Scrolling through those posts this morning, though, looking for the zombie pic for a comparison, was kind of an exercise and a half. There was so much I’d – not forgotten, but hadn’t thought about in a long time – that I revisited, and it was rather remarkable. So many sad photos I’d found online to represent how I was feeling, and so many memories I hadn’t realized I’d written down. I used to keep a journal occasionally, but this was my first attempt at essentially journaling in an online forum. One that was essentially public, no less, and which contained more pain than anything else.

Some of it was actually rather beautiful.

There’s a couple of devastating posts about when Kate the Kitten died – one which declared basically just that; that I’d lost my best friend and was truly alone – and one that I wrote to remember our last hours together. I didn’t want to forget a single detail, if I could help it. I also didn’t want to re-read it this morning as my work day began, though, so I kept scrolling.

Apparently, I’d written a poem for my therapist for her birthday. I had completely forgotten about it until I saw the post for it today. I wonder if I ever gave it to her?

There was at least one sad haiku, memories of things past that were resurrected in that present and linked within posts. Most just described what was going on in my outer world, and how they affected my inner life.

I found myself expanding several posts and reading them with the years of hindsight that developed in between. Seeing things that were said to me and interpreted one way at the time, but viewed in a slightly different light now. Not better, necessarily – this isn’t one of those “if I’d known then what I know now” kind of things.
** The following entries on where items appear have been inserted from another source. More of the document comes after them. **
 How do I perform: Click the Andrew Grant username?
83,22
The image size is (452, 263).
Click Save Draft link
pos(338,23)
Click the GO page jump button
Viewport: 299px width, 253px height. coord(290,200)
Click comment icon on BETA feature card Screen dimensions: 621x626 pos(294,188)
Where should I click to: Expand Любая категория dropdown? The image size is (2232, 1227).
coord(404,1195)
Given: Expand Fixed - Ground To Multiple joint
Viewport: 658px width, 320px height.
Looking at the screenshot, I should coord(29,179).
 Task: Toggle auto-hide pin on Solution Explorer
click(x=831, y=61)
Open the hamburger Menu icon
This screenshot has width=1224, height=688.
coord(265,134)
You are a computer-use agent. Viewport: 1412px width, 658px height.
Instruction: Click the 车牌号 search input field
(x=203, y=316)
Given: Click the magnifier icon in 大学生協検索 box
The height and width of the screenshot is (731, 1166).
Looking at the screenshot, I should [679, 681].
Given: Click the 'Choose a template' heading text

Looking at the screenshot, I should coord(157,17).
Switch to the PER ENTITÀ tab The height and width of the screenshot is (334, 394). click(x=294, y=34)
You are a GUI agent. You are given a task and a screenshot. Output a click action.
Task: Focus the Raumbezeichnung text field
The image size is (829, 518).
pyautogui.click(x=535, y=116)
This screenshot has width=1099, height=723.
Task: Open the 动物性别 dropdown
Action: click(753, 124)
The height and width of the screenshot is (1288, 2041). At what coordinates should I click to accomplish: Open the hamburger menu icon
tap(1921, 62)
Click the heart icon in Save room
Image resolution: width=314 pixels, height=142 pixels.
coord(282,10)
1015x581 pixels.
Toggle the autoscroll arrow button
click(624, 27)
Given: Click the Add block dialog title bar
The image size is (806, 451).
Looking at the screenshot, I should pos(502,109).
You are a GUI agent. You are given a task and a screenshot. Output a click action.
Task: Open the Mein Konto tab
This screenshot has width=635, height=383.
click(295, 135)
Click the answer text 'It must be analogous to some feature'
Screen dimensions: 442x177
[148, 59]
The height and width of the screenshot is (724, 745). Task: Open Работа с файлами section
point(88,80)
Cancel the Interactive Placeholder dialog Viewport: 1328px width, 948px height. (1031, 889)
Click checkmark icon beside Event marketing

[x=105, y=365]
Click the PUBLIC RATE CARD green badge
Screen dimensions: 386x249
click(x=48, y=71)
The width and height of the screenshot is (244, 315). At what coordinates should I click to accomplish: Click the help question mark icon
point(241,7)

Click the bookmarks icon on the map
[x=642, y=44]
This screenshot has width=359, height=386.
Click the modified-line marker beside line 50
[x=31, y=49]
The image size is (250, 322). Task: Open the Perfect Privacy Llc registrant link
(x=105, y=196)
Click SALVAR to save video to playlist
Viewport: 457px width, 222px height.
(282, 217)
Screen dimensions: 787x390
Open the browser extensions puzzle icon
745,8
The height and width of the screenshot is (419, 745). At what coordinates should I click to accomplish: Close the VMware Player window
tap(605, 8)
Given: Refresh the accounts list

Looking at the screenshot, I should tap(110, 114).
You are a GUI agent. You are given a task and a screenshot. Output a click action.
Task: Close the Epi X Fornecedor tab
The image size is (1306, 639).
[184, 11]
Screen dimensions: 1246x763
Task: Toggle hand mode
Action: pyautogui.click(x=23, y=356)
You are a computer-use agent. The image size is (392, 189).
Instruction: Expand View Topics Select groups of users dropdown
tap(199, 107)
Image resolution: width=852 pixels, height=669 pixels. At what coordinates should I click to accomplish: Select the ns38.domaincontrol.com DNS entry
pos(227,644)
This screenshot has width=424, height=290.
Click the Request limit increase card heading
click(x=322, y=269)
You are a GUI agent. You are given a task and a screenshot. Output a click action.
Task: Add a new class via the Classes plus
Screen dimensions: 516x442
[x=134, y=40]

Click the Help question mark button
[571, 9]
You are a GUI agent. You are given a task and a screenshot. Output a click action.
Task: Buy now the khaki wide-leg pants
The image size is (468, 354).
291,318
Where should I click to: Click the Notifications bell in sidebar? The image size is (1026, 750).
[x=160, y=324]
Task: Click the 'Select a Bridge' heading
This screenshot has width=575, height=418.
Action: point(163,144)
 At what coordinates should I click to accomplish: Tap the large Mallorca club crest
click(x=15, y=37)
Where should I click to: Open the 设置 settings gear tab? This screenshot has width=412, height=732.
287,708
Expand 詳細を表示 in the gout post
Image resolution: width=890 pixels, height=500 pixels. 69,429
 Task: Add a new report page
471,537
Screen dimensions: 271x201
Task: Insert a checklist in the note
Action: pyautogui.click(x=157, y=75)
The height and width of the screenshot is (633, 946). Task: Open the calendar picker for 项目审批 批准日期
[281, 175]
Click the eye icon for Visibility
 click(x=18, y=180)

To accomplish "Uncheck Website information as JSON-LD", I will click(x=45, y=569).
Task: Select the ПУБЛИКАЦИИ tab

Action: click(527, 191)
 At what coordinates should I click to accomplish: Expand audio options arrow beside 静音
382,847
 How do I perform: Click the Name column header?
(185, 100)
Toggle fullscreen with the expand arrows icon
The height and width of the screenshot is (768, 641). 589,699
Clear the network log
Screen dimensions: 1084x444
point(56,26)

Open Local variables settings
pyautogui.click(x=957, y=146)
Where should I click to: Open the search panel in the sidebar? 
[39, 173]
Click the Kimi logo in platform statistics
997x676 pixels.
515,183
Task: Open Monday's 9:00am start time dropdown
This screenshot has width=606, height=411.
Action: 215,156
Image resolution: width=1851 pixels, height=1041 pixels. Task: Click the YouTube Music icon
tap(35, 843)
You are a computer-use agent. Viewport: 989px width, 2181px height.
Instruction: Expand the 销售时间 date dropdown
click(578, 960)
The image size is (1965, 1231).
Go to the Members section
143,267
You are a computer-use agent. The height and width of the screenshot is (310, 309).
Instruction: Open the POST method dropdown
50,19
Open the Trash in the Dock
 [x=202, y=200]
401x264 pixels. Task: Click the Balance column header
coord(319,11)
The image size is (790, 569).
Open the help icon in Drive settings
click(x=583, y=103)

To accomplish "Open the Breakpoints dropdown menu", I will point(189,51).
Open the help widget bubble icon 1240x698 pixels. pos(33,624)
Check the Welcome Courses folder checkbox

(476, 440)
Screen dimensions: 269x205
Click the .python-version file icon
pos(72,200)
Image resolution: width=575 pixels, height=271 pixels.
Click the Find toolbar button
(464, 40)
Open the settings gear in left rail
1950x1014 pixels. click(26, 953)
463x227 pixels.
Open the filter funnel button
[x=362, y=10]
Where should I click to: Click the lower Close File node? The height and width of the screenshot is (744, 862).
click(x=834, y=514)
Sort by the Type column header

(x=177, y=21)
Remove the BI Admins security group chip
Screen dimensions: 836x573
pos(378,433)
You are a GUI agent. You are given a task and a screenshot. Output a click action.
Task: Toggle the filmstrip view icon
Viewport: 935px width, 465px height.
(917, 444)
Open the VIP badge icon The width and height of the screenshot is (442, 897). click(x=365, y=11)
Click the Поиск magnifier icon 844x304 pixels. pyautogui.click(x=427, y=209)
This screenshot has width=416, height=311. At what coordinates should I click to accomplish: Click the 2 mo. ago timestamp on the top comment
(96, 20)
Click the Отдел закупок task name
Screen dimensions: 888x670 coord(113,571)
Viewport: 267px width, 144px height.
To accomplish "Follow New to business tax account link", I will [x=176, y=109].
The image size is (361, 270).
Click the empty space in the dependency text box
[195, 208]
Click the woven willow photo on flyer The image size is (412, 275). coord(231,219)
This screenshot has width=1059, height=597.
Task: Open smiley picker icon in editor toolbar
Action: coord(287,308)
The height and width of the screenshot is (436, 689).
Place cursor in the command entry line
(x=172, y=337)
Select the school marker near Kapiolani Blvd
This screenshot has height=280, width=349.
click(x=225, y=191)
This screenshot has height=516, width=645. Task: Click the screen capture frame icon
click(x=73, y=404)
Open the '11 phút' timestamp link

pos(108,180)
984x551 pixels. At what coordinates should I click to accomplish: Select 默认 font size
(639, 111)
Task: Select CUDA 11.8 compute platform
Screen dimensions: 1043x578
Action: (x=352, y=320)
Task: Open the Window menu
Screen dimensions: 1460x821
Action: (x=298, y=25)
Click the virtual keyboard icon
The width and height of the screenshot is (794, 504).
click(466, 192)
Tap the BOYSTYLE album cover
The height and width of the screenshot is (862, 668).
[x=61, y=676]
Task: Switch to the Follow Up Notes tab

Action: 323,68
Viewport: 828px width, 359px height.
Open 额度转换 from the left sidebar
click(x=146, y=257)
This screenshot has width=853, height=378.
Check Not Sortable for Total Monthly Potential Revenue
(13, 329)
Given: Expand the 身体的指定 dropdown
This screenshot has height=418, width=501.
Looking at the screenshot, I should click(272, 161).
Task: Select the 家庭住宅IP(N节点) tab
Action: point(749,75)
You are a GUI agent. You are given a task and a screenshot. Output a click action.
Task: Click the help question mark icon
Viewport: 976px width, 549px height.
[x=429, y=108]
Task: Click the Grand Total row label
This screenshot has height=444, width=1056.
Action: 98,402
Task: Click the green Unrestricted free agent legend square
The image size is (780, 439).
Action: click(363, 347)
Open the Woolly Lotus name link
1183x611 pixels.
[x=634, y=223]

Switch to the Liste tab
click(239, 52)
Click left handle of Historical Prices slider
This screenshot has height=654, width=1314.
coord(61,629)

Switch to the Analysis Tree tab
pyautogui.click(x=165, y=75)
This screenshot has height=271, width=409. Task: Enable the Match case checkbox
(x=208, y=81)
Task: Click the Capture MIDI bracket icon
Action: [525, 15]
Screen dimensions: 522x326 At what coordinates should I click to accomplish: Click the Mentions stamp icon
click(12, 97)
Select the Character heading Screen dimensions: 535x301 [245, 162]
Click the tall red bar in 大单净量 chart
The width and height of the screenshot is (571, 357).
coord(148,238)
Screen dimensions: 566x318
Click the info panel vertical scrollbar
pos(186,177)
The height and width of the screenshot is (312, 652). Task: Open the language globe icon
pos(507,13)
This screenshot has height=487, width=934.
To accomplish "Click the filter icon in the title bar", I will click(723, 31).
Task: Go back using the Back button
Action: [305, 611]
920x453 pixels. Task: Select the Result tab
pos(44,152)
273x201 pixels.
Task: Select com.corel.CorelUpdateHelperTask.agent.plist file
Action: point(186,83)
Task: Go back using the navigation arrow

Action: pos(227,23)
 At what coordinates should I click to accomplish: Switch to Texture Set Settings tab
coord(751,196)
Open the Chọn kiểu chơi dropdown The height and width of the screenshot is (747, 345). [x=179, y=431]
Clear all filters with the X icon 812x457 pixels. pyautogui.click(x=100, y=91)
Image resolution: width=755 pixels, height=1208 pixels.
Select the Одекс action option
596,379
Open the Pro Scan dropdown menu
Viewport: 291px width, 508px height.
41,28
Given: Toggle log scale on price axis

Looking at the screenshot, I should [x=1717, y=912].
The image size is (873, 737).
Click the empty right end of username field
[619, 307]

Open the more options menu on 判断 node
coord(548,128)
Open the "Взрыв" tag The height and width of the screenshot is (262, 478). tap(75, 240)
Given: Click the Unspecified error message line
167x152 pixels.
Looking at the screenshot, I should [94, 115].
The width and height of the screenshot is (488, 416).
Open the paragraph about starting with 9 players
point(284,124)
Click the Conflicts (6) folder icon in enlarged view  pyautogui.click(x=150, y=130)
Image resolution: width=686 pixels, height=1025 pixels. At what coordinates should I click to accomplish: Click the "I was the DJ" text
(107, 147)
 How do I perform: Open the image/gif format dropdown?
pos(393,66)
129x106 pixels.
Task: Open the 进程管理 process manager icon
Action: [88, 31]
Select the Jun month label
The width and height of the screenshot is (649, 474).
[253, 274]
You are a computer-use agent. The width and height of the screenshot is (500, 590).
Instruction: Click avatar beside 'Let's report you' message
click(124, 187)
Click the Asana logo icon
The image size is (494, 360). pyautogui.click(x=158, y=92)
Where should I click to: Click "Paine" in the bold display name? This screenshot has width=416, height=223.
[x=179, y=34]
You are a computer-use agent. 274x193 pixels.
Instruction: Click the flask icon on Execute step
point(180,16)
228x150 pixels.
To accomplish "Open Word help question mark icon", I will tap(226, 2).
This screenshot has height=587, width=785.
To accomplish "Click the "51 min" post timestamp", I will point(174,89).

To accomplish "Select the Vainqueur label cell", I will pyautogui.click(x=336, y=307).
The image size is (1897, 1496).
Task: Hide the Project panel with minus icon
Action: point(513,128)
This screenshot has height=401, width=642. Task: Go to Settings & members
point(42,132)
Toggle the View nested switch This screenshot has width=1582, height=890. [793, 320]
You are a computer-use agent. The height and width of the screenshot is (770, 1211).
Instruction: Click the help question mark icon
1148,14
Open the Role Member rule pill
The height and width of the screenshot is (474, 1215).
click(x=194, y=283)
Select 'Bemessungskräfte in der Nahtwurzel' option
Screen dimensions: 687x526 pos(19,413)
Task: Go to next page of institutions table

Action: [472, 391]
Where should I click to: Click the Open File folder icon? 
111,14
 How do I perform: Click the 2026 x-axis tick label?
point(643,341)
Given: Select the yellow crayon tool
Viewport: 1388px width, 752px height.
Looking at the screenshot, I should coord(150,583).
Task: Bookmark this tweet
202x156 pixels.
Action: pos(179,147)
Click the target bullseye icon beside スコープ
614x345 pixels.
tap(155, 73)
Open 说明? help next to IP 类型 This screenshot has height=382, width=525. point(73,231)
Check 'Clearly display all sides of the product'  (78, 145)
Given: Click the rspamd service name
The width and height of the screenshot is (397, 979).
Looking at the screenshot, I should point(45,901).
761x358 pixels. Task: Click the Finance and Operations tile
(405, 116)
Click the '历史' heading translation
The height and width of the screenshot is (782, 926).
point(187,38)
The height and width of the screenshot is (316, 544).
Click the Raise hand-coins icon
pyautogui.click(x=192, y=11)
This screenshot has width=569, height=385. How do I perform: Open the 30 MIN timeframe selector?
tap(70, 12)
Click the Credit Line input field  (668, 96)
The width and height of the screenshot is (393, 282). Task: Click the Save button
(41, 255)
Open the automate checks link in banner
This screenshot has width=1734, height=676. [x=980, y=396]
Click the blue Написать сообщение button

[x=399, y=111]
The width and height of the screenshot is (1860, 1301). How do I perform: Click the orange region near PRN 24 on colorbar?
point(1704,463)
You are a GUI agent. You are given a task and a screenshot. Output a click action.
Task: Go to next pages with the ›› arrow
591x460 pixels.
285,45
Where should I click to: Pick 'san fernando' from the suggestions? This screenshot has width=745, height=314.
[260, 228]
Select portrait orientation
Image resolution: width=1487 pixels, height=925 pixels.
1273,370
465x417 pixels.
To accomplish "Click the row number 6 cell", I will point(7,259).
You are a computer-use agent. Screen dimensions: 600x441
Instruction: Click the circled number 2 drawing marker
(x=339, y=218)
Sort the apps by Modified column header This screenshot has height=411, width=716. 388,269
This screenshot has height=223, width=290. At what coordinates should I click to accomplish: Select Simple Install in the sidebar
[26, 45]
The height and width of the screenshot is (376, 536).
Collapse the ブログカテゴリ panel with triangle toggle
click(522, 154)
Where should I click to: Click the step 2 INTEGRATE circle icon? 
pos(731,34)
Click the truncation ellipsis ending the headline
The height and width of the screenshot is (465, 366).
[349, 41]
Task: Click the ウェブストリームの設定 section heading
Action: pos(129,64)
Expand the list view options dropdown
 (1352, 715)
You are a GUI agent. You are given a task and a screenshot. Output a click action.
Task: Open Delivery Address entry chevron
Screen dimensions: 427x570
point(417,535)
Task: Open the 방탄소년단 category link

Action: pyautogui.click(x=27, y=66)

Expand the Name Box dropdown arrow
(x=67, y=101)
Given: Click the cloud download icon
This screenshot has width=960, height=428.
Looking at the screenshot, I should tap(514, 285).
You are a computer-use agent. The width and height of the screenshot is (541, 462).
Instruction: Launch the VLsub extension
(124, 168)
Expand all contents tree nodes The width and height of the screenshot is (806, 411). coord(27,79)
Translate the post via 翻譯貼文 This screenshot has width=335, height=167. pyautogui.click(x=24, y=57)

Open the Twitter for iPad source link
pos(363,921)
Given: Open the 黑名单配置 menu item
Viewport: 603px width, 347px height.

In some ways, it’s actually sadder now, but that’s not the point.

The point, or one of them, is that the pain is kind of beautiful – in its honesty, its rawness, its lonely desolation. It’s interesting to look at it now, and remember how it felt, and realize that I still feel the same, but not as low down in the pit. I mean, I’m also medicated, so there’s that. Sometimes self-medicated, too, of course. I’m the same person as I was, but I’m not. Have I grown wiser? No. Do I wish I could go back and choose to not do any of it? Not really, because I wouldn’t be who I am now, and Lord knows who I would be, so yeah. Glad it’s all hindsight and not foresight.

That line in the Garth Brooks song, “I could have missed the pain, but I’d have had to miss the dance”…I always felt like that was me; that I’d love to not hurt so much sometimes, but I don’t want to give up the happy moments just to avoid the unhappy ones. Now, though, looking back at how starkly beautiful even the pain can be, it makes me think maybe I don’t want to miss any of it.

Maybe embracing both, and accepting both, is how we get strong. Maybe that’s how we get beautiful.